INQUIRING LINE

How does Supervised RL bridge the gap between SFT and RLVR?

This explores how a middle training step — Supervised RL (SRL), an imitation phase that learns from worked examples but is shaped by reward — fixes the specific failure each of the two standard methods has when used alone: SFT copies surface form without reasoning, and RLVR can't get traction when the model never stumbles onto a correct answer to reward.


This explores how Supervised RL sits between plain supervised fine-tuning (SFT) and reinforcement learning from verifiable rewards (RLVR), and the corpus frames the bridge as solving a chicken-and-egg problem each pure method runs into. Start with what each end gets wrong on its own. SFT teaches a model what good answers look like, but the lesson stops at the surface: on optimization problems, fine-tuned models produce clean JSON, valid identifiers, and the right section headings while still violating the actual constraints — they learn the costume of a solution, not the reasoning to build one Does supervised fine-tuning actually improve reasoning on optimization problems?. RLVR has the opposite shape of failure. It only rewards verifiably-correct outcomes, so it works beautifully when the model already lands on correct answers sometimes — and goes silent when it never does. And even when it works, it mostly sharpens sampling toward solutions already in the base model's repertoire rather than teaching genuinely new reasoning Does RLVR actually expand what models can reason about? What does reward learning actually do to model reasoning?.

That gap is exactly where SRL lives. The curriculum result is the clearest statement: running Supervised RL first to establish reasoning foundations, then RLVR to refine against verifiable rewards, beats either method used alone — because the imitation phase 'makes outcome rewards informative by creating reasonable rollouts the RL phase can then sharpen' Does sequencing imitation then exploration training improve reasoning?. In other words, SRL manufactures the precondition RLVR silently assumes. RLVR needs the model to occasionally succeed so that there's something to reward; SRL gets it producing plausible reasoning trajectories first, so the reward signal stops being all-zeros.

The corpus also explains why you can't just do more of either. Pure RLVR tends to narrow rather than broaden: its on-policy nature pushes exploitation over exploration, collapsing the model's problem-solving scope — 'capability boundary collapse' — and feeding it problems that are too hard makes this worse, since rare accidental wins get treated as high-value and the model learns shortcuts and answer-repetition instead of reasoning Why does RLVR training narrow a model's problem solving ability? Do overly hard RLVR samples actually harm model capabilities?. And naively bolting SFT in front of RL isn't free either: when the expert data diverges from the model's own distribution, training goes through a destabilizing shift–readapt–overfit progression, which is why approaches like CHORD fold the supervised signal in as a dynamically-weighted auxiliary objective inside on-policy RL rather than as a separate front-loaded stage Why does SFT-then-RL training follow a predictable three-phase pattern?.
++++++++
# Requirement 1
Based on the text on Supervised RL, mark each statement yes or no and quote the words of the text that decide it. (a) On optimization problems, fine-tuned models can still violate the actual constraints. (b) CHORD adds the supervised signal as a separate front-loaded stage. (c) Giving RLVR problems that are too hard makes the narrowing of the model worse.
# Requirement 2
On optimization problems, fine-tuned models still violate the actual constraints. List everything the text on Supervised RL says these models nonetheless produce correctly.
# Requirement 3
What name does the text on Supervised RL give to the collapse of the model's problem-solving scope under pure RLVR?

# Data excerpts
++++++++
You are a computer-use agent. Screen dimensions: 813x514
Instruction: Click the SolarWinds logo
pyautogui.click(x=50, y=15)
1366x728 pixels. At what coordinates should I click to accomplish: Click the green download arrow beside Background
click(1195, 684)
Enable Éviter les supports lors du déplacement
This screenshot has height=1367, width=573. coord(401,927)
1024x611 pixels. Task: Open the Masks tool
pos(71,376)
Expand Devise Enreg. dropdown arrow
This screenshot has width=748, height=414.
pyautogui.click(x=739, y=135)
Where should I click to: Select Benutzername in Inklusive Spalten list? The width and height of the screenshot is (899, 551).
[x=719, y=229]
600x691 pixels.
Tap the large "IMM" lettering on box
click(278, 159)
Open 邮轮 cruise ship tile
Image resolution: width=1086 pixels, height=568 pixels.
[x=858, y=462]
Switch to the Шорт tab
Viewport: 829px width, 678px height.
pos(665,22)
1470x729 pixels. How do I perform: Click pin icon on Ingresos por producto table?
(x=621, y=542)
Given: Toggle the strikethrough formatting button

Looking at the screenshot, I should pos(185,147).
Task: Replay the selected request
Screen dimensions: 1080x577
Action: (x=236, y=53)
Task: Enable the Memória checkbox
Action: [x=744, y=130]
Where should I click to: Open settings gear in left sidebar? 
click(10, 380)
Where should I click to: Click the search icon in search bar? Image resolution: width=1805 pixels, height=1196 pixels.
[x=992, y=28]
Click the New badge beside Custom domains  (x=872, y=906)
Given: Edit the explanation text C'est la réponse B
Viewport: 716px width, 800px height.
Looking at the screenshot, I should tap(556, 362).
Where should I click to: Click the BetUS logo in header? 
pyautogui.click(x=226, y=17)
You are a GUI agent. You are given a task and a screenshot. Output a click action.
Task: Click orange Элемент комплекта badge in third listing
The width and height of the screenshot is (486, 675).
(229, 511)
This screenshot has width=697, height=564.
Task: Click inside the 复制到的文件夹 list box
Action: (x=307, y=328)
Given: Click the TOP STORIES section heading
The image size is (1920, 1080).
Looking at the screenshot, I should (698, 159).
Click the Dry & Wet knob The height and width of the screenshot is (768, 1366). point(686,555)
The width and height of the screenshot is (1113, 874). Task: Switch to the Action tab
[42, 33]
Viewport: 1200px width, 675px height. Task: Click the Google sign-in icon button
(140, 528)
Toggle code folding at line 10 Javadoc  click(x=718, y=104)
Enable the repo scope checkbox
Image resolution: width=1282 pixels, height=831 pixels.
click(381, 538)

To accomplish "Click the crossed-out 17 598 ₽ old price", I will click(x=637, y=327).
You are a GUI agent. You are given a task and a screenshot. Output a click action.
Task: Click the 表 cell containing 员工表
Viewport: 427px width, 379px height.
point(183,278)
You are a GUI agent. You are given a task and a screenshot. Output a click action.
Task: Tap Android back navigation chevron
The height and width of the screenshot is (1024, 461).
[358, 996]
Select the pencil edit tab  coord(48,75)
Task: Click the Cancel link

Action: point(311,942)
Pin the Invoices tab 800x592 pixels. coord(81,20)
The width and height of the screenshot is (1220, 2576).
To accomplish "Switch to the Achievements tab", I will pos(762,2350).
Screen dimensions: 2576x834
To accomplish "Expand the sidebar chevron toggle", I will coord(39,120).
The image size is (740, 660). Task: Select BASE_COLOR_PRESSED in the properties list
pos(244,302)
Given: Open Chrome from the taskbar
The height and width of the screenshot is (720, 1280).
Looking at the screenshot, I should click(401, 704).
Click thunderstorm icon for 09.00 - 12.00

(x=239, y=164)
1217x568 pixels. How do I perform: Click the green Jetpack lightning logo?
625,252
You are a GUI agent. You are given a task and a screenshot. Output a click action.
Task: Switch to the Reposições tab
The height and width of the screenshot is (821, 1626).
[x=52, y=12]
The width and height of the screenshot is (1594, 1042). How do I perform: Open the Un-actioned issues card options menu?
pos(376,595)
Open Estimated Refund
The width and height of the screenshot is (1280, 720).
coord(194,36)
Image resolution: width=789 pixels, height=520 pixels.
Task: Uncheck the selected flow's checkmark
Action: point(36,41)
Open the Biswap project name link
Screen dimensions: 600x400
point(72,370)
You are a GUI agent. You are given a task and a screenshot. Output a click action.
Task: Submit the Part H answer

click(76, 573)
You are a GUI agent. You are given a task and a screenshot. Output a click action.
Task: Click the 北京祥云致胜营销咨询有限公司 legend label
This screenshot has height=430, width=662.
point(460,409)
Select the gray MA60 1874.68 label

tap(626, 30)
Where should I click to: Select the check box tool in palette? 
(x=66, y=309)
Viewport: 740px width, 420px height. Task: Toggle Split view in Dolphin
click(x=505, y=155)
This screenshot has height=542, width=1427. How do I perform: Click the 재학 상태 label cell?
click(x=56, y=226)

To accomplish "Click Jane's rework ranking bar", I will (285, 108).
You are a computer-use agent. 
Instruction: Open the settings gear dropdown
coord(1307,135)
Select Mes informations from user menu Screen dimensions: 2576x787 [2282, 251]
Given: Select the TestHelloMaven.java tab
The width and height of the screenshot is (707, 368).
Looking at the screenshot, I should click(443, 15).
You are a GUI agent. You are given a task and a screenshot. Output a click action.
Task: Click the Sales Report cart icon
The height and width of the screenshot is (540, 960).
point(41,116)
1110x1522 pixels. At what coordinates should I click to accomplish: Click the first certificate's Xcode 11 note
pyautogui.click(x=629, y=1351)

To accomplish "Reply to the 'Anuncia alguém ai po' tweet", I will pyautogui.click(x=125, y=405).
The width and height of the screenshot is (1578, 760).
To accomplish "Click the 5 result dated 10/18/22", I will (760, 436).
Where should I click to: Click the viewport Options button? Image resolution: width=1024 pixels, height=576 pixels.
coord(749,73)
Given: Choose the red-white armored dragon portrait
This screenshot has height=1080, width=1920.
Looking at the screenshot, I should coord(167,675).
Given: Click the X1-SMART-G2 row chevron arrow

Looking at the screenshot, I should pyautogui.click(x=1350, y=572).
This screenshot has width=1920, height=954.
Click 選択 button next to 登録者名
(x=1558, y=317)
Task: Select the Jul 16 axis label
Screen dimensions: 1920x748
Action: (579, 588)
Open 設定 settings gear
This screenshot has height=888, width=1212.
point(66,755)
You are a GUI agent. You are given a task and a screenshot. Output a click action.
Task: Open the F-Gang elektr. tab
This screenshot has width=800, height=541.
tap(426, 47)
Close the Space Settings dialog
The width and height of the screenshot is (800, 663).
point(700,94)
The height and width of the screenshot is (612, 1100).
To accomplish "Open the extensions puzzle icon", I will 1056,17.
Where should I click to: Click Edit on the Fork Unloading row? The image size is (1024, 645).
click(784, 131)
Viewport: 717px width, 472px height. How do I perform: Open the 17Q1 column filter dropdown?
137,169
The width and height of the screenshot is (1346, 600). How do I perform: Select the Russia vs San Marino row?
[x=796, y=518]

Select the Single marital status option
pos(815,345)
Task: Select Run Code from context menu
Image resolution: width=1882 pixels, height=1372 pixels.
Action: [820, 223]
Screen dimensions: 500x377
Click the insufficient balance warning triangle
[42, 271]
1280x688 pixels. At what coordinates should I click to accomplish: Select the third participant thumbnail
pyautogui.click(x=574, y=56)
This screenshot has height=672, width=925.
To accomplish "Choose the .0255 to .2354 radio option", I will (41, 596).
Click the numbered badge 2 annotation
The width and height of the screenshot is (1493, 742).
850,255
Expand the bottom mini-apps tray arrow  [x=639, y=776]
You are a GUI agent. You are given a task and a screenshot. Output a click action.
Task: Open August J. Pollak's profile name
++++++++
# Exercise response 1
(a) Yes: "while still violating the actual constraints"
(b) No: "rather than as a separate front-loaded stage"
(c) Yes: "feeding it problems that are too hard makes this worse"

# Exercise response 2
Clean JSON, valid identifiers, and the right section headings.

# Exercise response 3
Capability boundary collapse.